🤖 AI Summary
Hyperspectral image reconstruction (HSR) from a single RGB image is inherently ill-posed due to severe spectral information loss. To address this limitation, we propose the first multi-view smartphone-based HSR paradigm: leveraging a triple-camera system equipped with customized spectral filters to capture complementary spectral cues. Our end-to-end network jointly models spectral filtering priors, non-rigid multi-view alignment, and deep representations to directly reconstruct hyperspectral cubes from unaligned multi-view RGB images. We introduce Doomer, the first benchmark dataset specifically designed for this task. Evaluated on our newly established benchmark, our method achieves a 30% improvement in spectral reconstruction accuracy over state-of-the-art methods. This work provides the first empirical evidence that consumer-grade smartphones—without specialized hardware—can support high-accuracy, low-cost multi-view spectral imaging, significantly advancing the practical deployment of hyperspectral technology.
📝 Abstract
Hyperspectral reconstruction (HSR) from RGB images is a fundamentally ill-posed problem due to severe spectral information loss. Existing approaches typically rely on a single RGB image, limiting reconstruction accuracy. In this work, we propose a novel multi-image-to-hyperspectral reconstruction (MI-HSR) framework that leverages a triple-camera smartphone system, where two lenses are equipped with carefully selected spectral filters.
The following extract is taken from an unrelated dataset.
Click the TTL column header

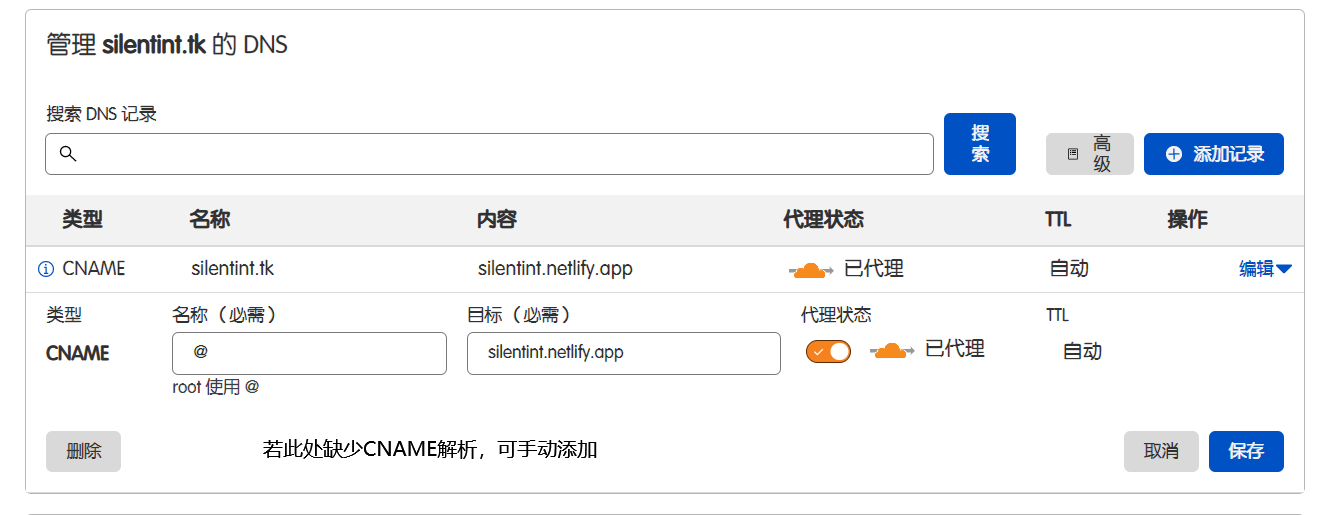tap(1058, 219)
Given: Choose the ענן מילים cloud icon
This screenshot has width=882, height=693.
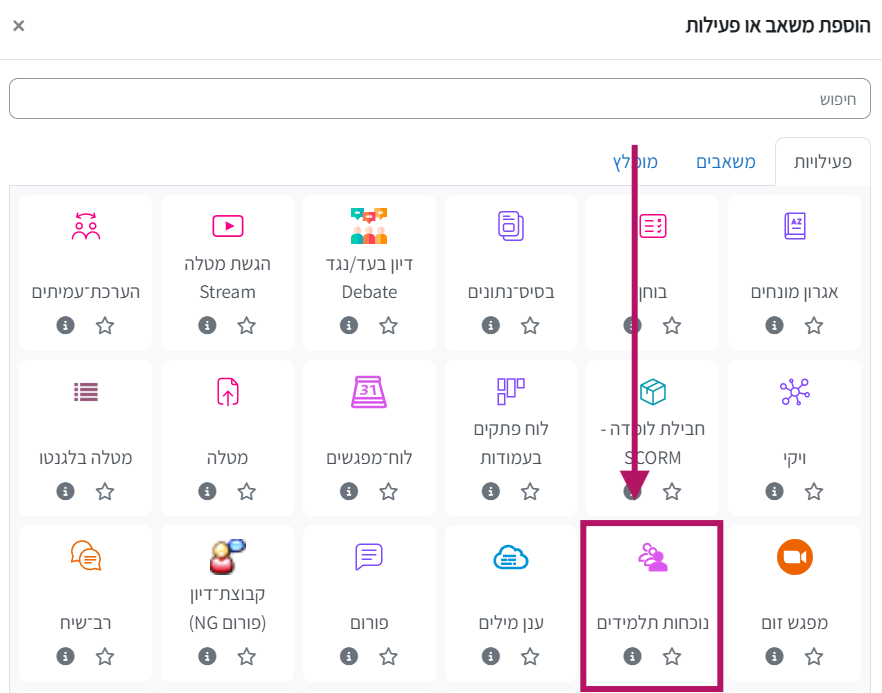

Our configuration, grounded in theoretical and empirical analysis, enables richer and more diverse spectral observations than conventional single-camera setups. To support this new paradigm, we introduce Doomer, the first dataset for MI-HSR, comprising aligned images from three smartphone cameras and a hyperspectral reference camera across diverse scenes. We show that the proposed HSR model achieves consistent improvements over existing methods on the newly proposed benchmark. In a nutshell, our setup allows 30% towards more accurately estimated spectra compared to an ordinary RGB camera. Our findings suggest that multi-view spectral filtering with commodity hardware can unlock more accurate and practical hyperspectral imaging solutions.